Depois de adquirido este novo medo orgânico (orgânica é a substância capaz de crescer), o que parecia impossível parece agora fácil. Como não ser imortal depois de ver um abutre no estúdio do artista? Ou, reformulando a interrogação, tornando-a afirmativa para melhor resistir às suas irmãs dos livros, dizer assim porque assim nos diz o instinto: depois desse medo do abutre só um ser vivo desastrado não conseguirá ser imortal.


5. livro

“Da margem do livro me aproximei eu uma tarde.”
                Vicente Huidobro


Em todos os movimentos do abutre no estúdio há a sensação de falhanço. O animal falha. O seu bico-boca tenta pegar num livro, não consegue: os livros não são comestíveis. Deita, é certo, algumas folhas fixadas na parede ao chão, mas não há um projecto. O animal mau não tem estratégia, parece ter perdido a sua grande habilidade: a aptidão para esperar; para saber de que lado esperar. Rodeado de livros e catálogos (do Ocidente, do Oriente) o animal não sabe qual o lado do estúdio mais próximo de algo que se aproxime da substância de um alimento. Desprovido de pressentimentos qualquer animal se torna desajeitado, sem a inteligência — que impede a suspeita de que ele — o bicho — estará a pensar, e sem a agilidade animalesca, o abutre fica com a parte menos orgulhosa do ser humano: a fragilidade. No meio dos livros, um olhar distraído e rápido poderá confundir o abutre com uma galinhola. O animal falha.


6. derrota

“O pouco que conheço da lei de Newton/ incorpora-se num pátio (...)”
                Santiago Silvester


Mas é evidente que os animais não falham como falham os livros ou outras coisas imóveis. No estúdio o abutre é um animal que não consegue, porém sobra, daquela sucessão de fracassos, uma intensidade orgânica que coloca o espectador em respeito. Experimente-se colocar um livro num pequeno compartimento, atrás de uma porta fechada à chave, e um bicho no mesmo compartimento. As duas coisas — o bicho e o livro — serão vencidas pela porta, mas no bicho — que poderá ser o mesmo abutre — há uma invulgar intensidade na derrota; só os animais e os homens perdem assim.

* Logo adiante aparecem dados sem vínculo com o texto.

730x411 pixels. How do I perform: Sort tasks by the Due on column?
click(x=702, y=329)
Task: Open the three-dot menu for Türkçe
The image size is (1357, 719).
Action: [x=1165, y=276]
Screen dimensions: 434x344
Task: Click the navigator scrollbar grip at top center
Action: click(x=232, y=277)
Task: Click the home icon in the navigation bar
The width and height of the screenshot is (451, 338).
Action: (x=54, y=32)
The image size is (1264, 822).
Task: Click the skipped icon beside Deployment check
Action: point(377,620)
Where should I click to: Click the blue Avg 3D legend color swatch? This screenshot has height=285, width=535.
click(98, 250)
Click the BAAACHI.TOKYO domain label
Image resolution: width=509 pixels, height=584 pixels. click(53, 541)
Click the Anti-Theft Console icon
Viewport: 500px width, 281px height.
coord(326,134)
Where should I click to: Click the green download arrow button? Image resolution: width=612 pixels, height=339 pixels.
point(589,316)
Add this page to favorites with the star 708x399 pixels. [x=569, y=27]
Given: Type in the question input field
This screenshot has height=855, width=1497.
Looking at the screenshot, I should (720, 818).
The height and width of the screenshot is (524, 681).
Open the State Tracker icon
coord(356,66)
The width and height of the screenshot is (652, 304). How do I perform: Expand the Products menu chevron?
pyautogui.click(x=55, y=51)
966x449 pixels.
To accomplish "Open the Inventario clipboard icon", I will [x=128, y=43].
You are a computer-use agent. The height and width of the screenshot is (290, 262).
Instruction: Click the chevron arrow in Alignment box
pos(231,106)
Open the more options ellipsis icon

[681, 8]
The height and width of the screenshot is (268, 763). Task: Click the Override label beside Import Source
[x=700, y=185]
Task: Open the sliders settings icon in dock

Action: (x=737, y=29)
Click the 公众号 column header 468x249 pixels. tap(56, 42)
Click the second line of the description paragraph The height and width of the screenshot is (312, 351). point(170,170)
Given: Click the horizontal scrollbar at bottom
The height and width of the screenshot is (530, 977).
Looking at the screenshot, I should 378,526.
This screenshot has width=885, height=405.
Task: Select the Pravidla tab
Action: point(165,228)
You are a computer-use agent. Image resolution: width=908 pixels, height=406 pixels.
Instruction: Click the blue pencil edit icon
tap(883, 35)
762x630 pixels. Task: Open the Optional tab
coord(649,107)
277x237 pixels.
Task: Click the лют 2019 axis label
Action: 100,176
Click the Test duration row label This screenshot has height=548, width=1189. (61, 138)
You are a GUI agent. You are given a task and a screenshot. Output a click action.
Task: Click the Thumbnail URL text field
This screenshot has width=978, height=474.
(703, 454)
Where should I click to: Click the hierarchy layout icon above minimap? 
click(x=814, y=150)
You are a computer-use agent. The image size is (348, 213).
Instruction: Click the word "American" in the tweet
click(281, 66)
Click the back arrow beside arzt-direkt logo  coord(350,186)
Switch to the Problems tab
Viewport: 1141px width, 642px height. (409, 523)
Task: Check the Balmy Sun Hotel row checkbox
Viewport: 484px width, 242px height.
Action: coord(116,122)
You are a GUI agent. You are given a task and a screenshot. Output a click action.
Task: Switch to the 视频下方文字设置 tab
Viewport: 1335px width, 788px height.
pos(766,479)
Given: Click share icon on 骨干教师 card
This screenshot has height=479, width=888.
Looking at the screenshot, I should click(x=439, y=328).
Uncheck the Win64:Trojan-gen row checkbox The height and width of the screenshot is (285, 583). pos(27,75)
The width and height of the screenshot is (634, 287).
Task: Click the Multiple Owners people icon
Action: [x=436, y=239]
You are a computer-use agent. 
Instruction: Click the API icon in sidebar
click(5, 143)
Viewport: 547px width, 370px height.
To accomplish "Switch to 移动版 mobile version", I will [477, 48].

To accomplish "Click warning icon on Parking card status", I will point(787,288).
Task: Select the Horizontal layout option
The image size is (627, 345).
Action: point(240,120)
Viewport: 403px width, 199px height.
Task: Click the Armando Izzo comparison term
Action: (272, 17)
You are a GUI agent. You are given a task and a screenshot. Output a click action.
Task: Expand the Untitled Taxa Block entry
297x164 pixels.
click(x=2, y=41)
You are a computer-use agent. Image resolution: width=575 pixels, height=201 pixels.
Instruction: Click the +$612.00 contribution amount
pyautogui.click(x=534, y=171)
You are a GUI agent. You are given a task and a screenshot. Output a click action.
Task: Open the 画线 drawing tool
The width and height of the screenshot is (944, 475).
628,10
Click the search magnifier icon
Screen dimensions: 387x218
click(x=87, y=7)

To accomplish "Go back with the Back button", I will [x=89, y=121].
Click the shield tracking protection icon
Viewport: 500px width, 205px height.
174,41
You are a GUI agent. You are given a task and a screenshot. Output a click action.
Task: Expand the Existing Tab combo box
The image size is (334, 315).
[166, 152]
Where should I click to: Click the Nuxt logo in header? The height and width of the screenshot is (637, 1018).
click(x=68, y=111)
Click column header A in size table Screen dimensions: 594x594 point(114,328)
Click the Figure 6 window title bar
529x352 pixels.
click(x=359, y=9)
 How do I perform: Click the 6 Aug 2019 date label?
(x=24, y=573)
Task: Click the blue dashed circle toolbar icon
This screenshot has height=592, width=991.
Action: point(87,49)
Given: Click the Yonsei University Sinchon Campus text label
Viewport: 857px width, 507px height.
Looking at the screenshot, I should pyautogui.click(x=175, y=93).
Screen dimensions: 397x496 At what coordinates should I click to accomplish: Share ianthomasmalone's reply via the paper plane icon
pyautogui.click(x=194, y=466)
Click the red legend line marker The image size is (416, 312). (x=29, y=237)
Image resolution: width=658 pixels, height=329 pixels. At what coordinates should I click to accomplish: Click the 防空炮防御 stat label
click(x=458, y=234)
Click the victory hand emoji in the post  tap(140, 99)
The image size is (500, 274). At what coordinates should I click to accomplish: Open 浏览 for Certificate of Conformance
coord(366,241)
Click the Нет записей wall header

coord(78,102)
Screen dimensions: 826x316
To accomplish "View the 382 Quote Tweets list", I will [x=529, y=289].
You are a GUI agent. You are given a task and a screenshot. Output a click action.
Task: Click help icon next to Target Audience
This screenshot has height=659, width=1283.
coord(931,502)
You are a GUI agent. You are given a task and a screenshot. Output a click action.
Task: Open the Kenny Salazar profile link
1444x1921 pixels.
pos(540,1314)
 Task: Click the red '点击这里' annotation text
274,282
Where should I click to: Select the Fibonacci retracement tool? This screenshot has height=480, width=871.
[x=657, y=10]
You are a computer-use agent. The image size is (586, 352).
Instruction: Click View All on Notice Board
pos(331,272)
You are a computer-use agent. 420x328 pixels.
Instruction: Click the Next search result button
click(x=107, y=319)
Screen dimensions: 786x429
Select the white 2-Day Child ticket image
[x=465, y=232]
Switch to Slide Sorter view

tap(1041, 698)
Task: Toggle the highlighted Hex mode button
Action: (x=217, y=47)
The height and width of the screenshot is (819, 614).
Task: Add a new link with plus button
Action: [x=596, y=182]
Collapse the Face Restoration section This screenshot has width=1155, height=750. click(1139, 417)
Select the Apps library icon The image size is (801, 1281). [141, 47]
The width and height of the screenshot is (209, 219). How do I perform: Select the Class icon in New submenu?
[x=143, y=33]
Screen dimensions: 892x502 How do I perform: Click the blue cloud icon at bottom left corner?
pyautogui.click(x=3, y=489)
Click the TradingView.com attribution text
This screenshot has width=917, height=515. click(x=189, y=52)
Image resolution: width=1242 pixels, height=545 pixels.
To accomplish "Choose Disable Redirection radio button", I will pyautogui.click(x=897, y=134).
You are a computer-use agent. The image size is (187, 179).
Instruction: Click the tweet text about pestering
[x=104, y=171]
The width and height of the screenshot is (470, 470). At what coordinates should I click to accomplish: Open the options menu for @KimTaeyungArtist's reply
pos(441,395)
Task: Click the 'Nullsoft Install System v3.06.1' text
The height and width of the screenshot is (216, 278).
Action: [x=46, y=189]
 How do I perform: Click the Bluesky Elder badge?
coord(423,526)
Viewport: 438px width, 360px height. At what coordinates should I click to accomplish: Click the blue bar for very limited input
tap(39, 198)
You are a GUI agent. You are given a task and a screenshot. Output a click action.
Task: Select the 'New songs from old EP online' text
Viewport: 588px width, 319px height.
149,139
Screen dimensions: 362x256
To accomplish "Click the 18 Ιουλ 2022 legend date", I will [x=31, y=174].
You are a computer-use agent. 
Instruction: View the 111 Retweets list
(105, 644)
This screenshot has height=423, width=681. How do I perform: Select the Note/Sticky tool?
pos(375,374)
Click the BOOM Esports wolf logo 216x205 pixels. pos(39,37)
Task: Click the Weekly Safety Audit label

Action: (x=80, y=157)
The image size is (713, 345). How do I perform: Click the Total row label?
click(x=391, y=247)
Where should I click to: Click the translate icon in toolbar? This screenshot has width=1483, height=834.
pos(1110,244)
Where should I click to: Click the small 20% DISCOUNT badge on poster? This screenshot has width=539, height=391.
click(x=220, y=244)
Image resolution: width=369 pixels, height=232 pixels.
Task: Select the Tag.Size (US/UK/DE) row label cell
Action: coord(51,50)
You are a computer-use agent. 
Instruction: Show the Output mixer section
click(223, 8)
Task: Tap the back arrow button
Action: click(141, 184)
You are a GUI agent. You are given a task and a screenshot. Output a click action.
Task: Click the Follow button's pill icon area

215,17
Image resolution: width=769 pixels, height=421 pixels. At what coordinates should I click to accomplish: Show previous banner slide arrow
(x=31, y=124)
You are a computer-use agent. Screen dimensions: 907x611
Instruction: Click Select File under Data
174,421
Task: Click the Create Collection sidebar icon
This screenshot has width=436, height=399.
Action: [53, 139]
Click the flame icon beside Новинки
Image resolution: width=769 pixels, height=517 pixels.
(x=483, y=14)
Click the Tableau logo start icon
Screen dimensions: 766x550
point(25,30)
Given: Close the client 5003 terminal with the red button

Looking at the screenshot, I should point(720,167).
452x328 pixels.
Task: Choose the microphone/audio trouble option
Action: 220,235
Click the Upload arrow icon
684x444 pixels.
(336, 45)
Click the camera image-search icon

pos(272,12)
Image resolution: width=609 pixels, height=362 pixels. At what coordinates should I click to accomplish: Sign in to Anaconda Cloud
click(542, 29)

Claro que vencer é tão inequívoco que se torna uma unidade, não há interpretação. Só ser derrotado possibilita o discurso que quer entender. Daí que este animal proprietário de grande parte da maldade se torne — quando dentro do estúdio do artista — como um livro que se pode interpretar porque está perdido e falha, ou melhor: porque está perdido falha. Uma biblioteca poderá matar de medo um abutre? Sim, é a resposta. 


Gonçalo M. Tavares, poeta e romancista angolano radicado em Portugal, é autor de “Jerusalém” e “Aprender a Rezar na Era da Técnica”.

DW Ribatski é artista plástico, ilustrador e quadrinista.